How probable are 3 consecutive birthdays?

April 1, 2013

Have you ever wondered what the likelihood is of having three consecutive birthdays in a row? It’s a fun excursion from the classical statisical brain teaser on the birthday problem.

To begin with we’ll consider the probability of a given three people - let’s call them Alex, Brian and Catherine - having consecutive birthdays. For those familiar with sets, we’ll represent them with the set $P = { Alex, Brian, Catherine }$.

Making assumptions

To keep the Math reasonably simple, we’ll make a few assumptions:

• Births aren’t evenly distributed throughout the year, but we’ll assume they are.
• We’ll ignore leapyears and take a year as 365 days.
• We’ll assume these three people are picked at random.

Applying Combinatorics

Recall that we defined the set of the 3 people as $P = { Alex, Brian, Catherine }$.

P can be permuted (ordered) in several different ways, for instance $( Brian, Alex, Catherine )$ or $( Catherine, Alex, Brian )$. How many different permutations are there? Time for a little Combinatorics.

 If you’ve done this thing before, recall there are $m!$ ways to rearrange $m$ elements. If you’ve no idea what I just said, take a look at this explanation. There are $\mathrm{P} = 3$ birthdays, so there are $3! = 3 \times 2 \times 1 = \mathbf{6}$ permutations.

Applying Probability

Thanks to the addition rule we just need to find the probability of a single permutation. We’ll consider $( Alex, Brian, Catherine )$:

• Alex’s birthday can happen on any day of the year, with probability $\frac{365}{365} = 1$.
• Brian’s birthday must happen on the day after that of Alex, with probability $\frac{1}{365}$.
• Catherine’s must happen on the day after that of Brian, again with probability $\frac{1}{365}$.

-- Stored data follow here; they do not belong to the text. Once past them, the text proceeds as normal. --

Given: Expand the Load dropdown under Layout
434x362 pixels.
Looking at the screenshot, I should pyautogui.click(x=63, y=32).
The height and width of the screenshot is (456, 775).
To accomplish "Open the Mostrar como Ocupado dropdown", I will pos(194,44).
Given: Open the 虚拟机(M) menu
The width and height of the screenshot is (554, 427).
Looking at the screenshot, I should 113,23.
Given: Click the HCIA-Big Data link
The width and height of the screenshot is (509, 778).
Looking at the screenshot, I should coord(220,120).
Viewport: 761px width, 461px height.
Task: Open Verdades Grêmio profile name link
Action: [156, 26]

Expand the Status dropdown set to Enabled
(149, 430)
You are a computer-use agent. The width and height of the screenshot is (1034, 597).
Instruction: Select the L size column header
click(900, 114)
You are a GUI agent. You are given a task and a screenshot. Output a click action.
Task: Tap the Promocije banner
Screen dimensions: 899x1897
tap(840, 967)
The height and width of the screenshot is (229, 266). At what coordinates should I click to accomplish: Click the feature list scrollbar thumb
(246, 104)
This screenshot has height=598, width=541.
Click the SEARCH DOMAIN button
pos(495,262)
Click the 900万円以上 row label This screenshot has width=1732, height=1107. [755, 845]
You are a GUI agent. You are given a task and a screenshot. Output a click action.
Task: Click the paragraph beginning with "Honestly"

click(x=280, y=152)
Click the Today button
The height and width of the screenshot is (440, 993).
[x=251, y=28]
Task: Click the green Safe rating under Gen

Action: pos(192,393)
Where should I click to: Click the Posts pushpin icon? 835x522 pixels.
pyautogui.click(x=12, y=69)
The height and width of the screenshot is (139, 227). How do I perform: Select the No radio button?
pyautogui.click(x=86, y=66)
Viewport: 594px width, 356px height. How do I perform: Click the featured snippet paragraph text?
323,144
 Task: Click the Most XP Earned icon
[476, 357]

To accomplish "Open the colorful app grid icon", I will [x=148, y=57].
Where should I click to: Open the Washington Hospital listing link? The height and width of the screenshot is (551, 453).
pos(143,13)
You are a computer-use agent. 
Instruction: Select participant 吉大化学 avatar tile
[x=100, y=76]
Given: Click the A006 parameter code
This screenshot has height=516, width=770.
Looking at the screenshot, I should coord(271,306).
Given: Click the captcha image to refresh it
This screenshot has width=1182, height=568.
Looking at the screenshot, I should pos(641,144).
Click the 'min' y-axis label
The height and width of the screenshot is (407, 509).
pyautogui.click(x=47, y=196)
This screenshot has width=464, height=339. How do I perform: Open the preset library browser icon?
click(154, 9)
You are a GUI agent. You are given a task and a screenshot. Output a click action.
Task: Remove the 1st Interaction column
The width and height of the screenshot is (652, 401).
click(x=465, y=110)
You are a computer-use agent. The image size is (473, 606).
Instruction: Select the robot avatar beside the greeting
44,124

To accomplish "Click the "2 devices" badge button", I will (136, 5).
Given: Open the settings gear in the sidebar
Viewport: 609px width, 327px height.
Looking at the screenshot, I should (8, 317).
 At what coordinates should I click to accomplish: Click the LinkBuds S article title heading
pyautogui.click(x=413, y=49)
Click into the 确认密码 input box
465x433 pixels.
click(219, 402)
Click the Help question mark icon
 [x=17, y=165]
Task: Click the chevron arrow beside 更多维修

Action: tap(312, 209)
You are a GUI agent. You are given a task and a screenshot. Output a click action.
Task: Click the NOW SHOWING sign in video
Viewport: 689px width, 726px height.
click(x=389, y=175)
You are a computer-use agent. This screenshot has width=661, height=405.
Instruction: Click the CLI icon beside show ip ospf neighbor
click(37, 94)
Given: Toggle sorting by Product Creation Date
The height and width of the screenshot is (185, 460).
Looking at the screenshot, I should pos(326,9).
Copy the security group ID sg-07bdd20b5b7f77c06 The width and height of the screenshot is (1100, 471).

These events are all independent, so we can just use the multiplication rule to find the chance of them all occurring:

$\frac{365}{365} \times \frac{1}{365} \times \frac{1}{365} = \frac{1}{365^2} = 0.000007506\ldots$

That’s roughly a $0.00075\%$ chance. Now let’s account for the 6 permutations:

$6 \times \frac{1}{365^2} = \frac{6}{365^2} = 0.00004503\ldots$

So the probability of three people having consecutive birthdays is roughly $0.0045\%$.

Applying this result to groups of people

The original Birthday problem ultimately concerns how many people you need in a group for two or more of them to share birthdays.

To do this for our similar problem the key is to use how many different groups of 3 people can arise from a group of $x$ people. Where $^{n}C_{k}$ represents these k-combinations, plot the function:

$x \in \mathbb{Z}, x \ge 3,\ y =\ ^{x}C_{3} \times \frac{6}{365^2}$

Then find the first value of $x$ where $y > 0.5$, and you’ve got the smallest number of people where it is probable for there to be three consecutive birthdays.

I’ll leave this final step as an exercise for the reader.

Footnote

You might get confused if trying to derive this. There are 4 different ways to make 3 days of birthdays as $( Alex, Brian, Catherine )$, depending on whether the second two birthdays are the day before or after. However since these 4 different ways are each only of $\frac{1}{4}$ probability it all cancels out.

Many thanks to the wonderful people that reviewed drafts of this post: the statistical Samuel Littley, the inventive Nemil Dalal, the organised Andy Bursh, the clarifying Isabell Long & the syntactical David Kendal.

Any statistical shortcomings are the fault of the author, Michael Mokrysz.

UPDATE 1: I noticed I’d missed out the 4 different ways the birthdays can arise, so corrected for that.

UPDATE 2: Samuel Littley pointed out that whilst there are indeed 4 ways to make each triple, the probability of any specific one happening means that we divide by 4 again. Post updated with this reasoning.